• **Short problem**
Rewrite the data below as a numbered list, leaving out any blank lines.

══ Data to use ══

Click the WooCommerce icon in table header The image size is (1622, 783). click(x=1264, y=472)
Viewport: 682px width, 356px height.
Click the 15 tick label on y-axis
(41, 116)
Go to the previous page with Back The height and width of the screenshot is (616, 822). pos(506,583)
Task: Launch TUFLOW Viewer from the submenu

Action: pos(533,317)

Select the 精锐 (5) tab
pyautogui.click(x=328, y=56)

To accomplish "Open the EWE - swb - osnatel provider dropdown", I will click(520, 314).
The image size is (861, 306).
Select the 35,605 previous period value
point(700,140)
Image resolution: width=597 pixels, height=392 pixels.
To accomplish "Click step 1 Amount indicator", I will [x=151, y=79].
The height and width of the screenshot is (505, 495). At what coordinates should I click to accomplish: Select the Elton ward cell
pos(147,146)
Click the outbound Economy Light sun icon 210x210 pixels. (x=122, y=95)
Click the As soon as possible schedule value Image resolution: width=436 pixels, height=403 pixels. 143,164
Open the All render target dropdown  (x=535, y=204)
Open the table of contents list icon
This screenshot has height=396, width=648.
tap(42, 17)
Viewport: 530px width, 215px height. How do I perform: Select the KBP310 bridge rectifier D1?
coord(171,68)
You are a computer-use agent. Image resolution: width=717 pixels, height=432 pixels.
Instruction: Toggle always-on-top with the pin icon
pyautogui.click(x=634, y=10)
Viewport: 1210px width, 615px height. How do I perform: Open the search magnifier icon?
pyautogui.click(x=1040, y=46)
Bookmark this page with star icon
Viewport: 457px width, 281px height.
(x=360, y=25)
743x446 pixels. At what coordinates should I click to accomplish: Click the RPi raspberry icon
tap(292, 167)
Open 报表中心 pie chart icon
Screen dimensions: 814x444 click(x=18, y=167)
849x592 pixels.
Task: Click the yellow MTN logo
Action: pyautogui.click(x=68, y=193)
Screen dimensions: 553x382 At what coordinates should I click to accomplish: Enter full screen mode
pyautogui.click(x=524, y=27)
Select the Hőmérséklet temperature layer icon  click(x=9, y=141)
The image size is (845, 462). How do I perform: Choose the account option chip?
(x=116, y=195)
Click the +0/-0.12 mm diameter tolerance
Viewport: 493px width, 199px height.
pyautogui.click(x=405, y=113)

═══

• **Response to the task**
1. Click the WooCommerce icon in table header The image size is (1622, 783). click(x=1264, y=472)
2. Viewport: 682px width, 356px height.
3. Click the 15 tick label on y-axis
4. (41, 116)
5. Go to the previous page with Back The height and width of the screenshot is (616, 822). pos(506,583)
6. Task: Launch TUFLOW Viewer from the submenu
7. Action: pos(533,317)
8. Select the 精锐 (5) tab
9. pyautogui.click(x=328, y=56)
10. To accomplish "Open the EWE - swb - osnatel provider dropdown", I will click(520, 314).
11. The image size is (861, 306).
12. Select the 35,605 previous period value
13. point(700,140)
14. Image resolution: width=597 pixels, height=392 pixels.
15. To accomplish "Click step 1 Amount indicator", I will [x=151, y=79].
16. The height and width of the screenshot is (505, 495). At what coordinates should I click to accomplish: Select the Elton ward cell
17. pos(147,146)
18. Click the outbound Economy Light sun icon 210x210 pixels. (x=122, y=95)
19. Click the As soon as possible schedule value Image resolution: width=436 pixels, height=403 pixels. 143,164
20. Open the All render target dropdown  (x=535, y=204)
21. Open the table of contents list icon
22. This screenshot has height=396, width=648.
23. tap(42, 17)
24. Viewport: 530px width, 215px height. How do I perform: Select the KBP310 bridge rectifier D1?
25. coord(171,68)
26. You are a computer-use agent. Image resolution: width=717 pixels, height=432 pixels.
27. Instruction: Toggle always-on-top with the pin icon
28. pyautogui.click(x=634, y=10)
29. Viewport: 1210px width, 615px height. How do I perform: Open the search magnifier icon?
30. pyautogui.click(x=1040, y=46)
31. Bookmark this page with star icon
32. Viewport: 457px width, 281px height.
33. (x=360, y=25)
34. 743x446 pixels. At what coordinates should I click to accomplish: Click the RPi raspberry icon
35. tap(292, 167)
36. Open 报表中心 pie chart icon
37. Screen dimensions: 814x444 click(x=18, y=167)
38. 849x592 pixels.
39. Task: Click the yellow MTN logo
40. Action: pyautogui.click(x=68, y=193)
41. Screen dimensions: 553x382 At what coordinates should I click to accomplish: Enter full screen mode
42. pyautogui.click(x=524, y=27)
43. Select the Hőmérséklet temperature layer icon  click(x=9, y=141)
44. The image size is (845, 462). How do I perform: Choose the account option chip?
45. (x=116, y=195)
46. Click the +0/-0.12 mm diameter tolerance
47. Viewport: 493px width, 199px height.
48. pyautogui.click(x=405, y=113)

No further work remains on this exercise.